Data listing —
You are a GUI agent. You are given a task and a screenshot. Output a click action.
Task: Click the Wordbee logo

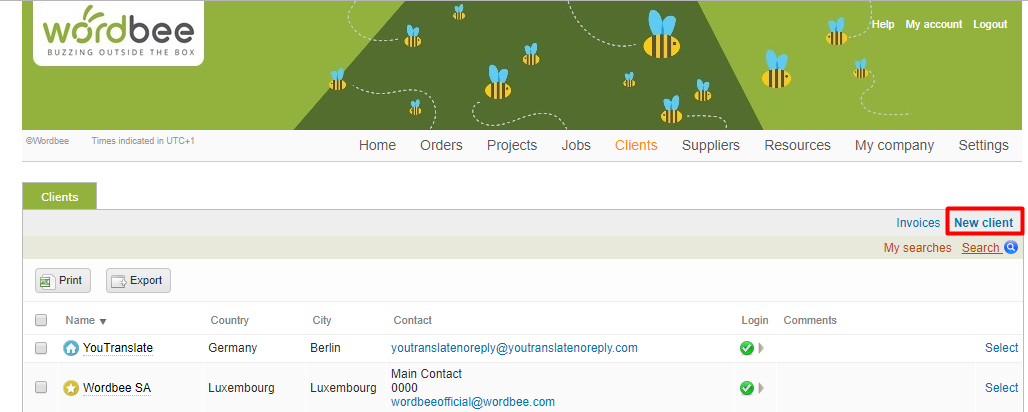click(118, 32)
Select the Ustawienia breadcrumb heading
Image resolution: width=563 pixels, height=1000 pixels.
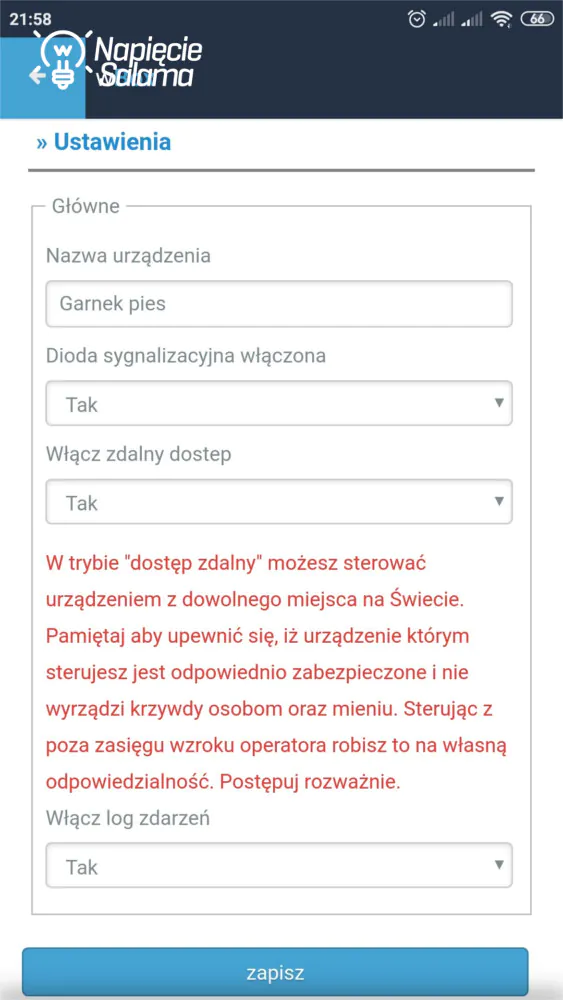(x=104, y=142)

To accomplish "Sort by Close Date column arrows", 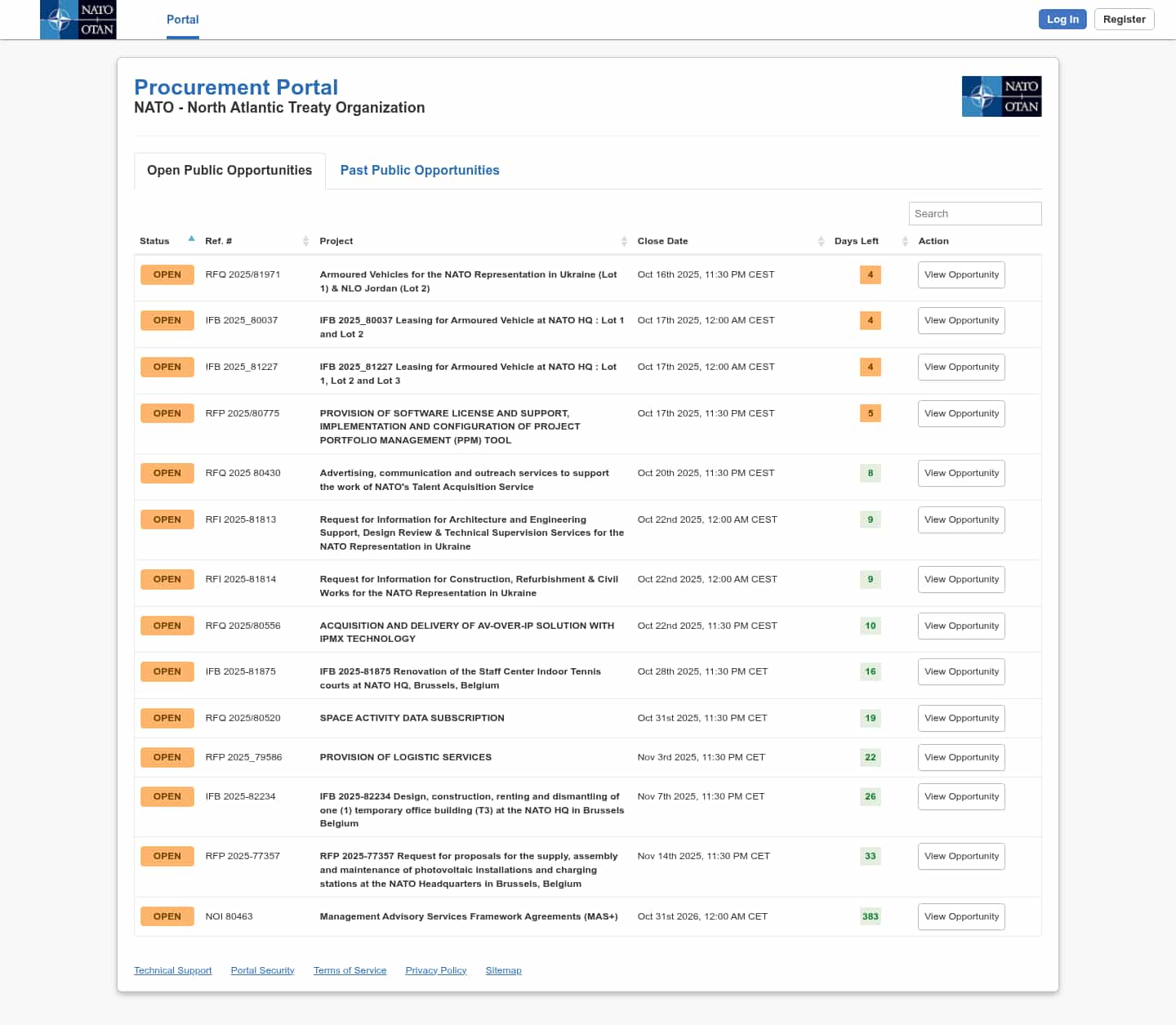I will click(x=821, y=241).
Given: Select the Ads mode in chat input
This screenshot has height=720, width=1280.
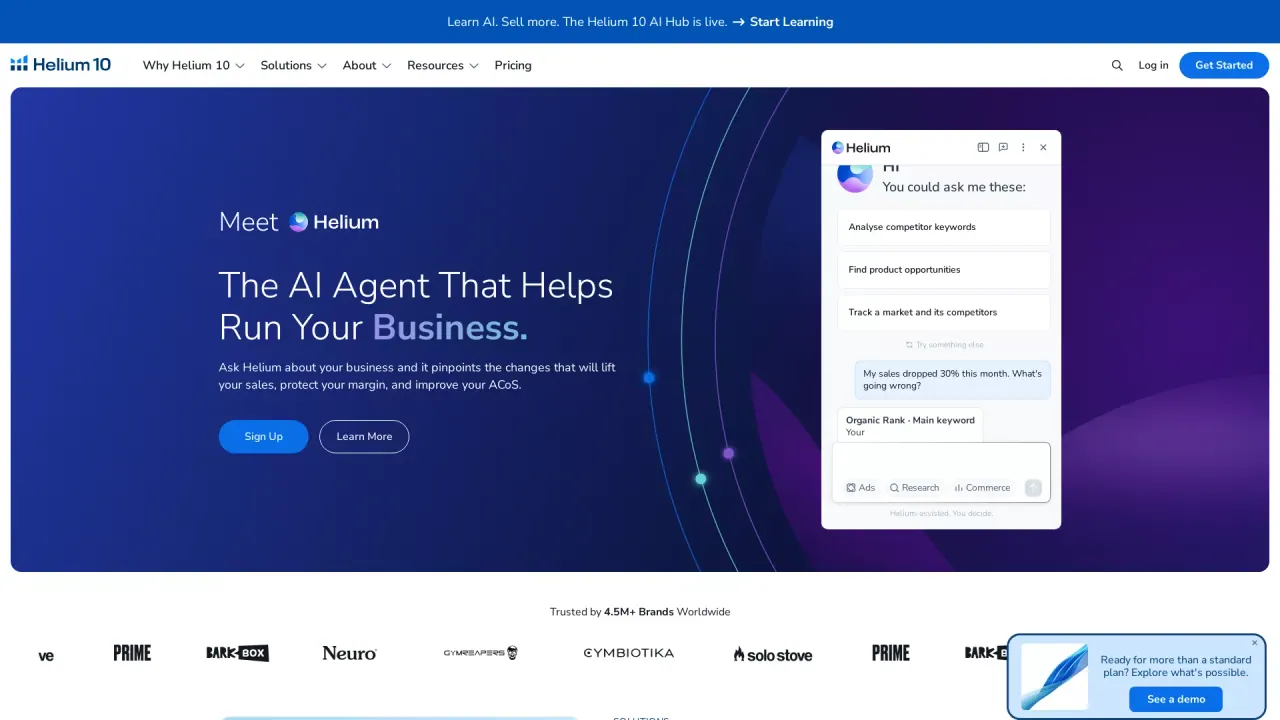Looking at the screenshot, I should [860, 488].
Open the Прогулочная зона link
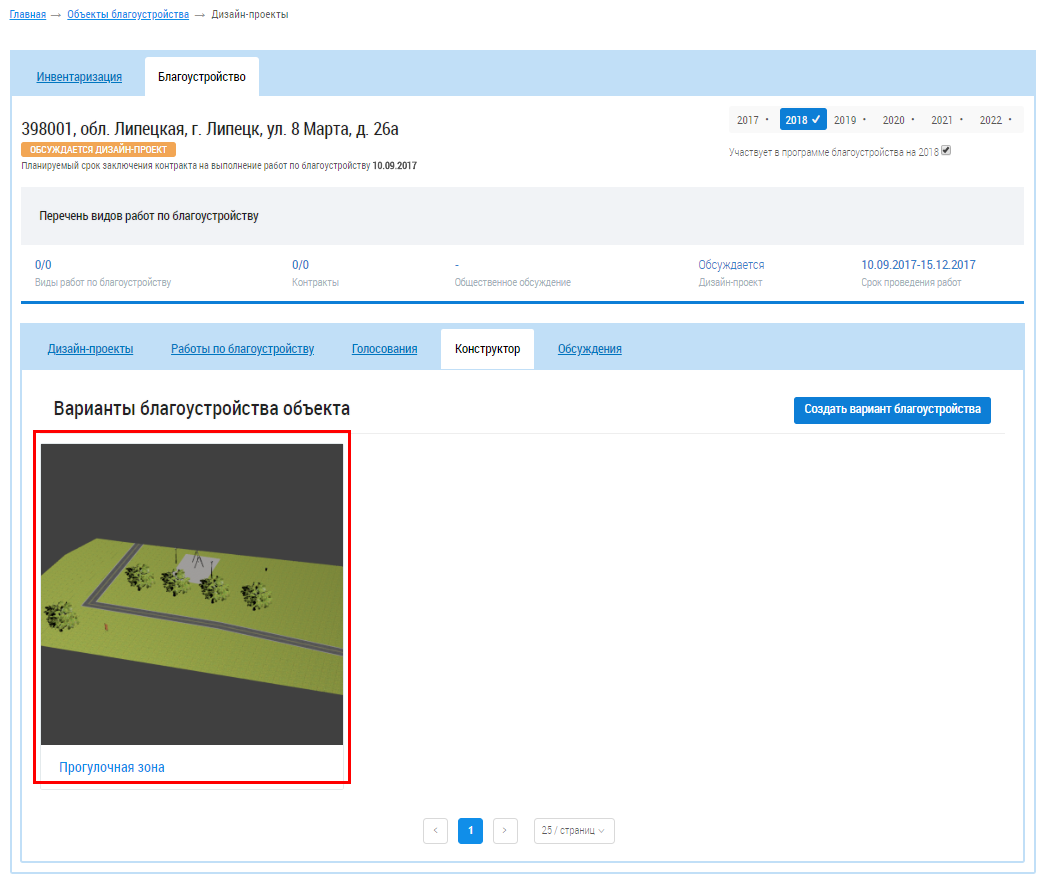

What is expected —
Look through the records and copy down every line that holds "Select".

Solution to this problem —
Select the Ustawienia breadcrumb heading
Given: Select the Ads mode in chat input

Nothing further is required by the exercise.